◆ STORED DATA
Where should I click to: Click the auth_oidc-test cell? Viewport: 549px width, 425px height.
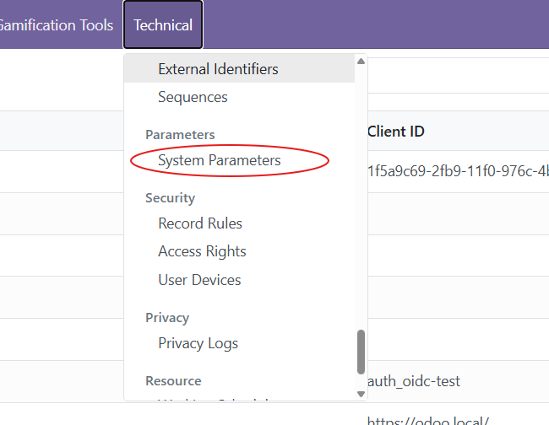[414, 381]
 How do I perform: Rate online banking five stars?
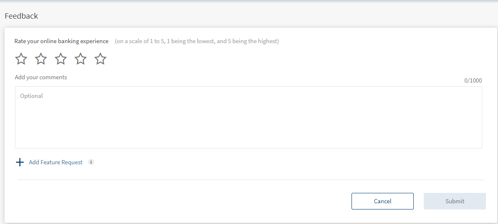pyautogui.click(x=100, y=59)
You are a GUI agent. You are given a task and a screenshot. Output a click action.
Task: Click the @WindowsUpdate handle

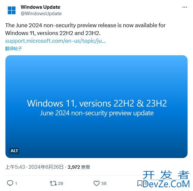[x=41, y=14]
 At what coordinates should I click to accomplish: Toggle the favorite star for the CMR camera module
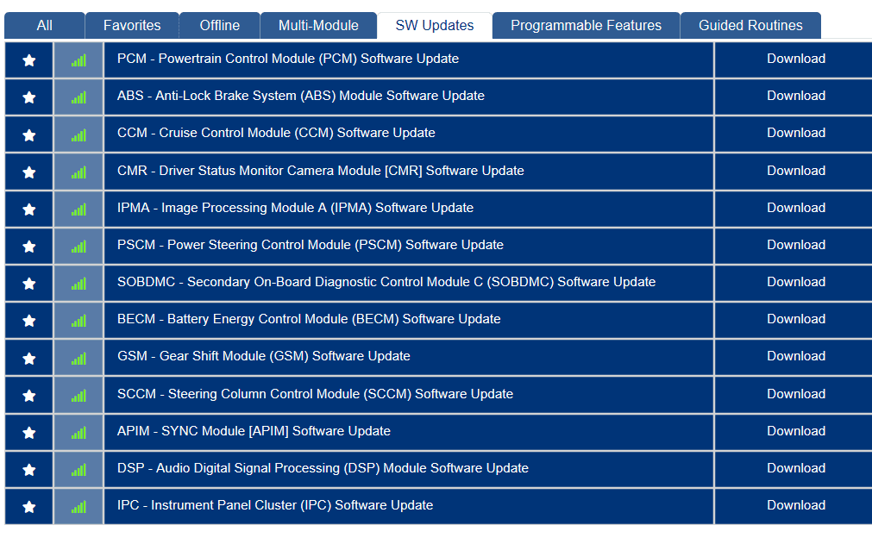28,171
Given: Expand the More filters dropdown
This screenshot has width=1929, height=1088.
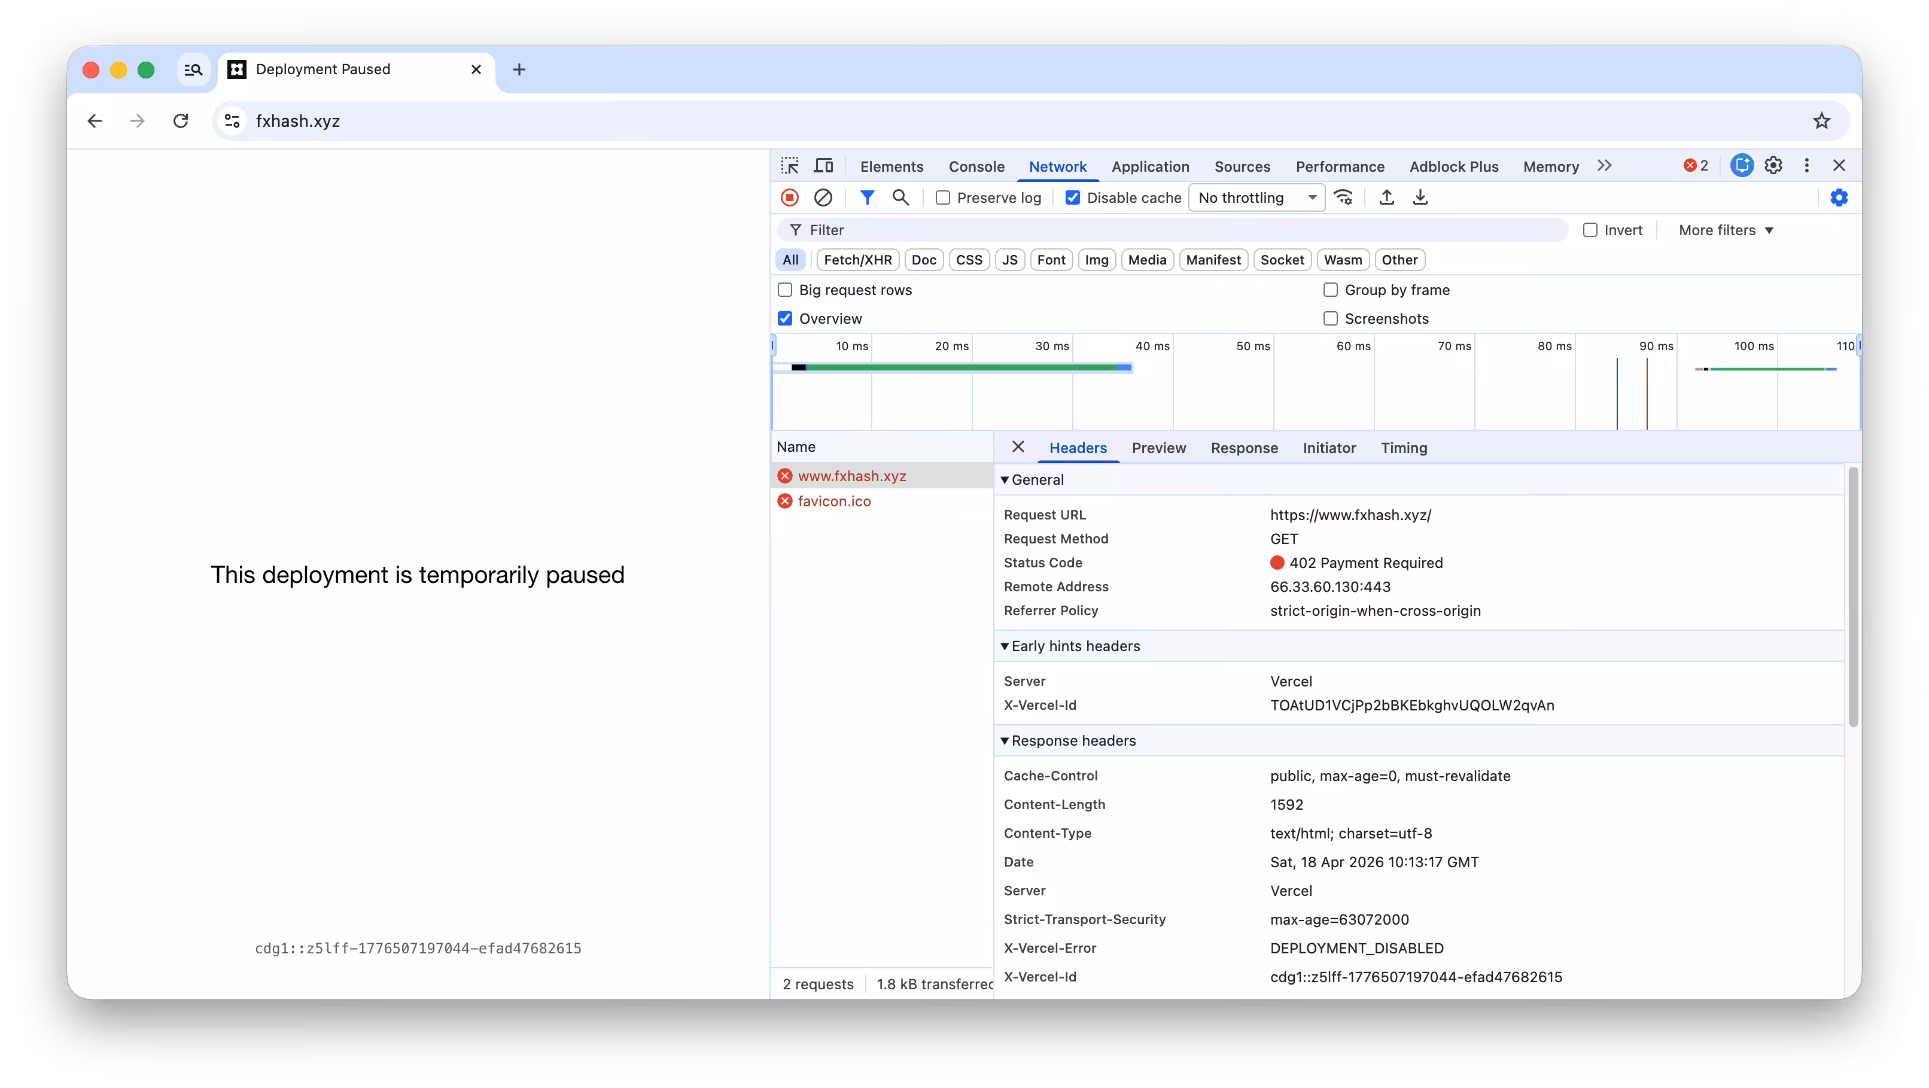Looking at the screenshot, I should click(x=1725, y=230).
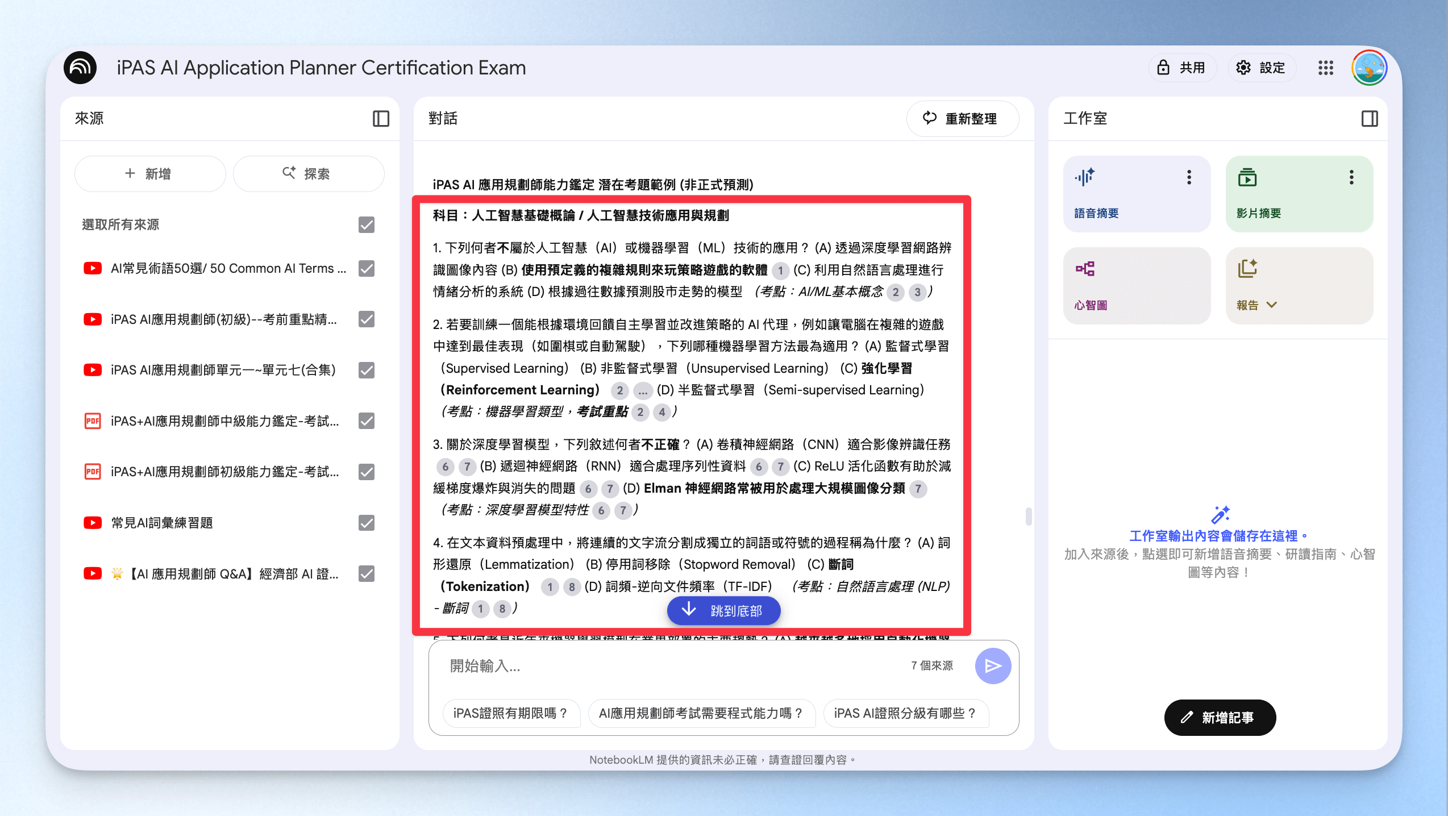Open 影片摘要 card three-dot menu
Screen dimensions: 1448x816
[x=1351, y=177]
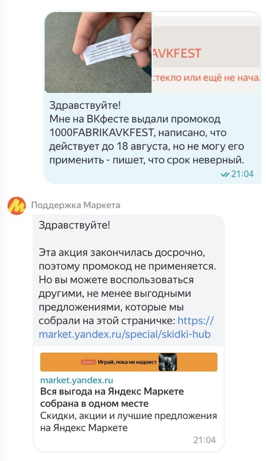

◆ TASK OBJECTIVE
Pictures excluded, give again exactly and only the lines of the material above from the line with "You are a GUI" through the line with "Given: Expand the More filters dropdown".

◆ WRITTEN SOLUTION
You are a GUI agent. You are given a task and a screenshot. Output a click action.
Task: Click the @WindowsUpdate handle

[x=41, y=14]
 At what coordinates should I click to accomplish: Toggle the favorite star for the CMR camera module
28,171
Given: Expand the More filters dropdown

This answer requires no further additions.